Combined with lincom, we obtain aggregated dynamic
treatment effects with uniform confidence bands:
fit_rep <- ddml_replicate(
ddml_attgt,
y = y, X = X, t = times, G = G,
learners = learners_y,
learners_qX = learners_ps,
sample_folds = 5,
ensemble_type = "nnls",
shortstack = TRUE,
resamples = 5,
silent = TRUE
)
# lincom on replicated fits
w_dyn_r <- lincom_weights_did(fit_rep, type = "dynamic")
lc_dyn_r <- lincom(fit_rep, R = w_dyn_r$R,
inf_func_R = w_dyn_r$inf_func_R,
labels = w_dyn_r$labels)
summary(lc_dyn_r)
#> RAL estimation: Linear Combination
#> Obs: 500 Resamples: 5 Aggregation: median
#>
#> Estimate Std. Error z value Pr(>|z|)
#> e=-4 0.00713 0.02429 0.29 0.76917
#> e=-3 0.02957 0.01759 1.68 0.09282 .
#> e=-2 0.02405 0.01446 1.66 0.09629 .
#> e=0 -0.01985 0.01164 -1.71 0.08811 .
#> e=1 -0.05498 0.01655 -3.32 0.00089 ***
#> e=2 -0.14143 0.03446 -4.10 4.1e-05 ***
#> e=3 -0.10858 0.03288 -3.30 0.00096 ***
#> ---
#> Signif. codes: 0 '***' 0.001 '**' 0.01 '*' 0.05 '.' 0.1 ' ' 1The plot method for replicated objects displays median-aggregated
estimates with confidence bands. We can request uniform bands via
uniform = TRUE:
plot(lc_dyn_r, uniform = TRUE,
ylab = "ATT", main = "Dynamic ATT (Median, Uniform CI)")
Dynamic ATT with Uniform Confidence Bands.
The uniform bands are wider than pointwise intervals, providing
simultaneous coverage over all event times. Pointwise intervals are
available for reference via uniform = FALSE (the
default).
References
Ahrens A, Chernozhukov V, Hansen C B, Kozbur D, Schaffer M E, Wiemann T (2026). “An Introduction to Double/Debiased Machine Learning.” Journal of Economic Literature, forthcoming.
Ahrens A, Hansen C B, Schaffer M E, Wiemann T (2024). “Model Averaging and Double Machine Learning.” Journal of Applied Econometrics, 40(3): 249-269.

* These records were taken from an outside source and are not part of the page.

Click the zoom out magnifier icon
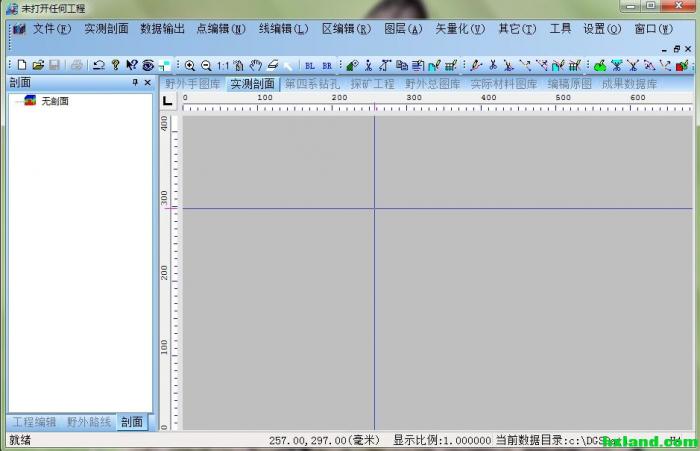 pos(206,65)
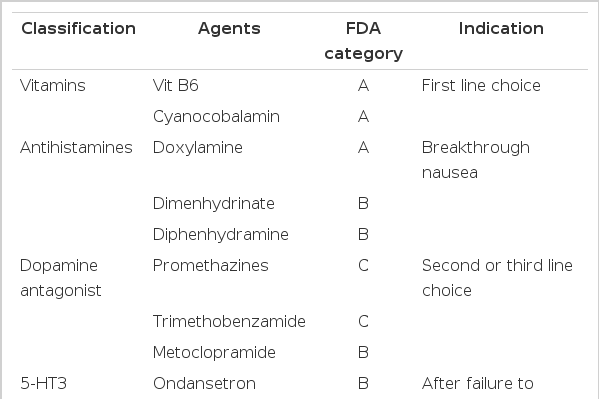Select the Diphenhydramine agent cell

point(220,235)
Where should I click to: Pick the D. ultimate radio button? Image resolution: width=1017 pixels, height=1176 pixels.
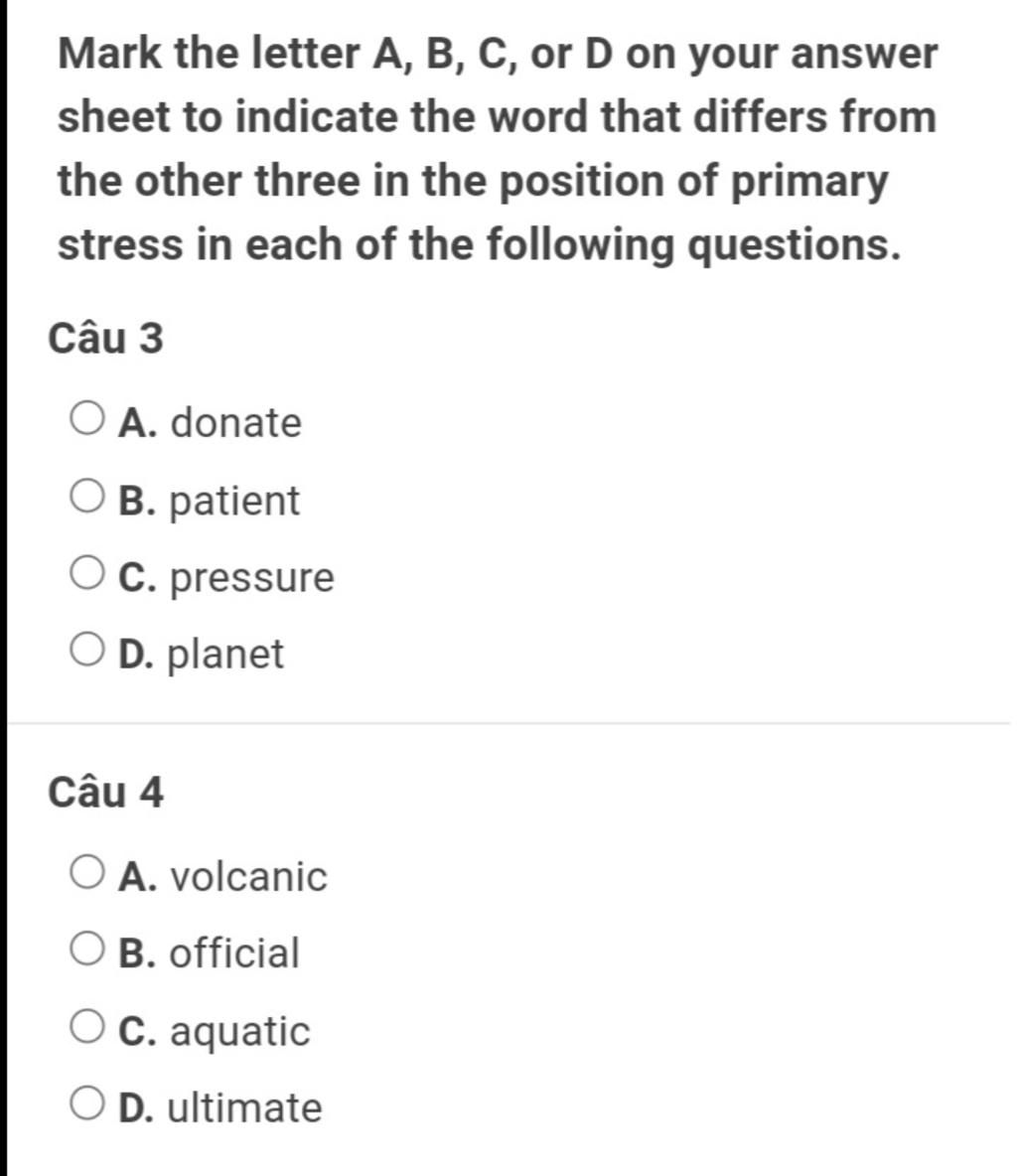click(86, 1103)
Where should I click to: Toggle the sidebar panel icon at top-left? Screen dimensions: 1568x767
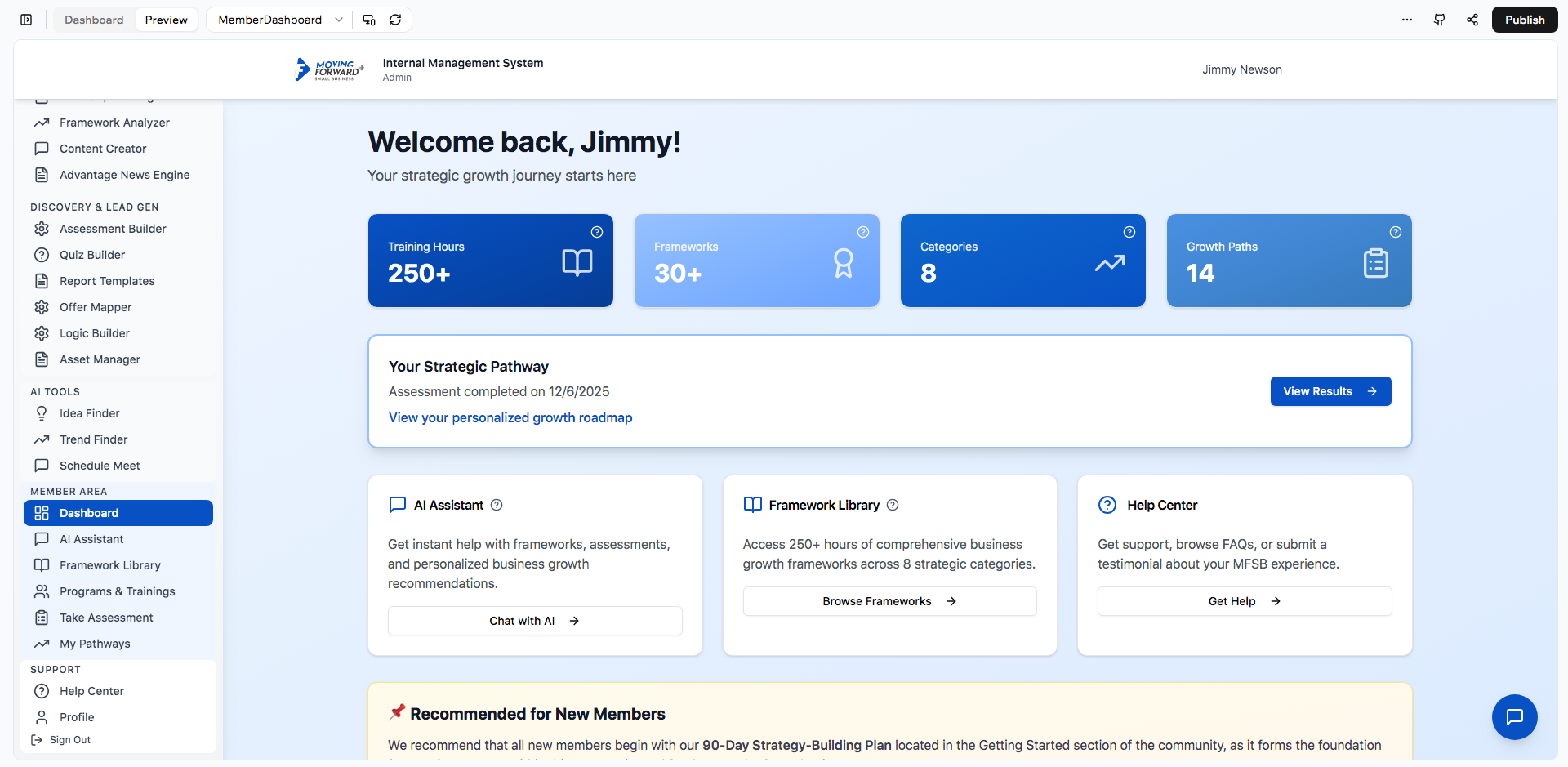pyautogui.click(x=26, y=20)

Callaway B, Sant’Anna P (2021). “Difference-in-differences with multiple time periods.” Journal of Econometrics, 225(2), 200-230.
Chang N-C (2020). “Double/debiased machine learning for difference-in-difference models.” The Econometrics Journal, 23(2), 177-191.
Chernozhukov V, Chetverikov D, Kato K (2013). “Gaussian approximations and multiplier bootstrap for maxima of sums of high-dimensional random vectors.” Annals of Statistics, 41(6), 2786-2819.